→ Text excerpt:
The military would also have to ensure that it had the equipment, facilities, and training resources needed to absorb these raw recruits so quickly. This was an issue in the early days following Hamas’s October 7 attacks, when the Israel Defense Forces called up a record 300,000 reservists only to be quickly overwhelmed by complaints about insufficient facilities, equipment, food, and other logistical bottlenecks.

Given the cultural and political upheaval that ultimately caused the draft to be scrapped toward the end of the Vietnam War, a return to mass conscription is not an option most US leaders would prefer to contemplate. But the CNAS report makes a stark case that US leaders need to at least consider scenarios where it would become a necessity: “US lawmakers, policymakers, and military leaders must assume that if a draft were called, it would be absolutely necessary. And if it is necessary, it must work.”

“We have been so successful at deterring major power conflict for the past 75 years that we have started to consider them a relic of the past,” Katherine Kuzminski, author of the report and director of CNAS’s military, veterans, and society program, told Vox. “Now, every country is having to think about what happens when you have a no-kidding, existential threat on your borders.”

But while we may live in a world in which the number and severity of armed conflicts are increasing again after decades of decline and in which countries around the world are ramping up their military spending, there’s one resource nearly all major militaries seem to be short of: people to actually fight those wars.

War without soldiers​

In the United States, the Army is slashing its ranks by thousands of positions amid chronic recruiting shortfalls. In Europe, despite military spending increases since the war in Ukraine, the shortfalls are, if anything, even worse: Germany’s military has been shrinking for years despite a major recruiting push, while the UK may soon decommission four warships because of a lack of sailors to sail them. Despite a military buildup prompted by concerns about China, Japan’s Self-Defense Forces are falling short of their recruitment goals. Even China, which has the world’s largest military by people-power — with some 2 million active personnel — is struggling to recruit the skilled high school graduates it needs to operate its increasingly advanced weaponry. There’s an active debate among defense analysts about whether China even has the personnel needed to pull off an invasion of Taiwan.

→ Data to examine:
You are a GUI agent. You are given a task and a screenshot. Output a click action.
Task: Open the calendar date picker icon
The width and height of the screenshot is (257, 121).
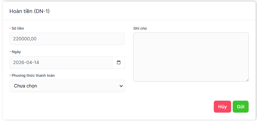tap(119, 62)
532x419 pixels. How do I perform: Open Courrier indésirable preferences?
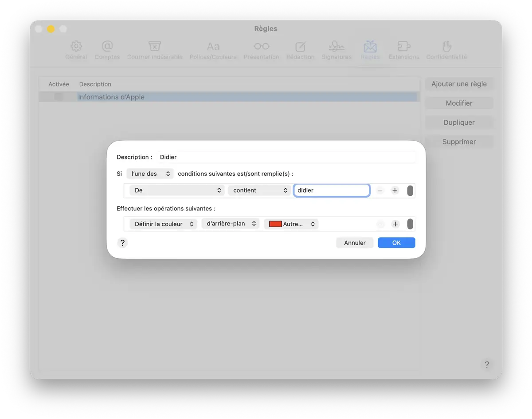pos(154,50)
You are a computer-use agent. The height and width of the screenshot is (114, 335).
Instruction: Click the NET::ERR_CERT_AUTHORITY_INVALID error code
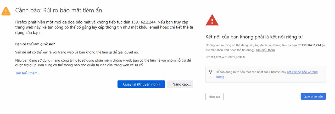[x=225, y=57]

→ Problem 1:
Update the passage on military conscription from "The military would" to "other logistical bottlenecks.", putting "reserve troops" in place of "reservists".
→ Problem 2:
Can you take the passage on military conscription further from where it stops?
The listing plays no part in what is asked here.

→ Written reply 1:
The military would also have to ensure that it had the equipment, facilities, and training resources needed to absorb these raw recruits so quickly. This was an issue in the early days following Hamas’s October 7 attacks, when the Israel Defense Forces called up a record 300,000 reserve troops only to be quickly overwhelmed by complaints about insufficient facilities, equipment, food, and other logistical bottlenecks.

→ Written reply 2:
In this context, more national leaders are starting to gingerly approach the issue of conscription. Germany’s defense minister recently presented a plan for a form of limited military conscription based on the systems now used by Scandinavian countries, which conscript some, but not most, eligible young people based on defense needs. Britain’s Conservative Party has included a plan for mandatory national service — with military and civilian options — in its platform for the country’s upcoming election. In the United States, the Washington Post recently reported some allies of former President Donald Trump’s campaign have suggested that some form of national service might be introduced if he is elected.

Whether any of these initiatives will go anywhere is hard to predict. Britain’s Conservatives are widely expected to lose, and Trump himself, who avoided service in Vietnam due to a diagnosis of bone spurs, dismissed the Post report as “fake news.” But in an era of so-called “great power conflict,” the question of who will actually be fighting the wars of the future will only become more important.

Lessons of Ukraine​

The reason for the sudden resurgence of global interest in soldiers and conscription isn’t a mystery. The war in Ukraine, with its trench lines, tank battles, and artillery duels, marks a return to the sort of warfare that many had hoped was consigned to the dustbin of history.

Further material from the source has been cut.